Genetic analysis of IRT-RNA silencing in A. nidulans. A. nidulans mutants with (top) or without (bottom) the aflR(IRT1300) transgene were point inoculated onto 25 ml of solid minimal medium and incubated for 6 days. NOR production was analyzed by TLC. Bright orange spots are NOR. NA, not analyzed. Top row, strains are: WT, RTMH13.B1; ΔrsdA, RTMH65.1; ΔmusN, RTMH13.D9; and ΔrrpB ΔrrpC, RTMH7475.1A. Bottom row, strains are: WT, RTMH13.B3; ΔmusN, RTMH13.D16; and ΔrrpB ΔrrpC, RTMH7475.3A.

Figure 6.—

Three classes of RDRPs exist in N. crassa, M. grisea, and Aspergillus species. The neighbor-joining method was used with the predicted amino acid sequences of all known RDRPs and RDRPs identified in this study from N. crassa, S. pombe, M. grisea, and the three sequenced Aspergilli (Table 4) to create this noniterated, unrooted tree. A. nidulans is missing a QDE-1-like RDRP and A. fumigatus is missing a RRP-3-like RDRP. N.c., N. crassa; A.n., A. nidulans; A.o., A. oryzae; A.f., A. fumigatus; M.g., M. grisea; S.p., S. pombe.

Figure 7.—

Genome analysis indicates that A. nidulans rrpA has been lost during evolution. (A) Synteny exists between the A. fumigatus rrpA region and an analogous region in A. nidulans. Generic gene-type predictions were obtained from the draft annotation of the A. nidulans and A. fumigatus genomes and are listed in Table 3. Expect values were obtained by searching (blastp) the A. fumigatus genome database with the predicted amino acid sequences of the corresponding A. nidulans ORF depicted in this diagram.

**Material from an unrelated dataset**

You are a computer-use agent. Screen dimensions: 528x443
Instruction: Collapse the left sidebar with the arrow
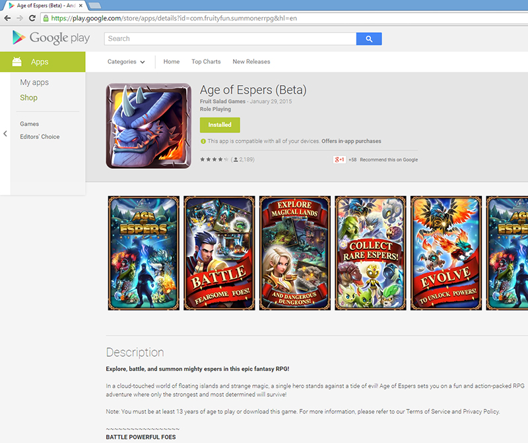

The nucleotide length designations above the A. fumigatus rrpA locus and the analogous region in A. nidulans indicate the approximate numbers of bases between the stop and start sites of the flanking genes. (B) The ∼4.0-kb region of A. nidulans genomic DNA depicted in A was compared to genomic sequences of all known and predicted fungal RDRPs from N. crassa, A. fumigatus, A. oryzae, A. nidulans, and M. grisea and 10 random genes from A. nidulans. Genomic sequences (including introns) between the known or predicted start and stop sites of the genes listed in Table 4 were compared using the neighbor-joining method and are depicted in a noniterated, unrooted tree. Numbers on the branches correspond to the genes listed in Table 4.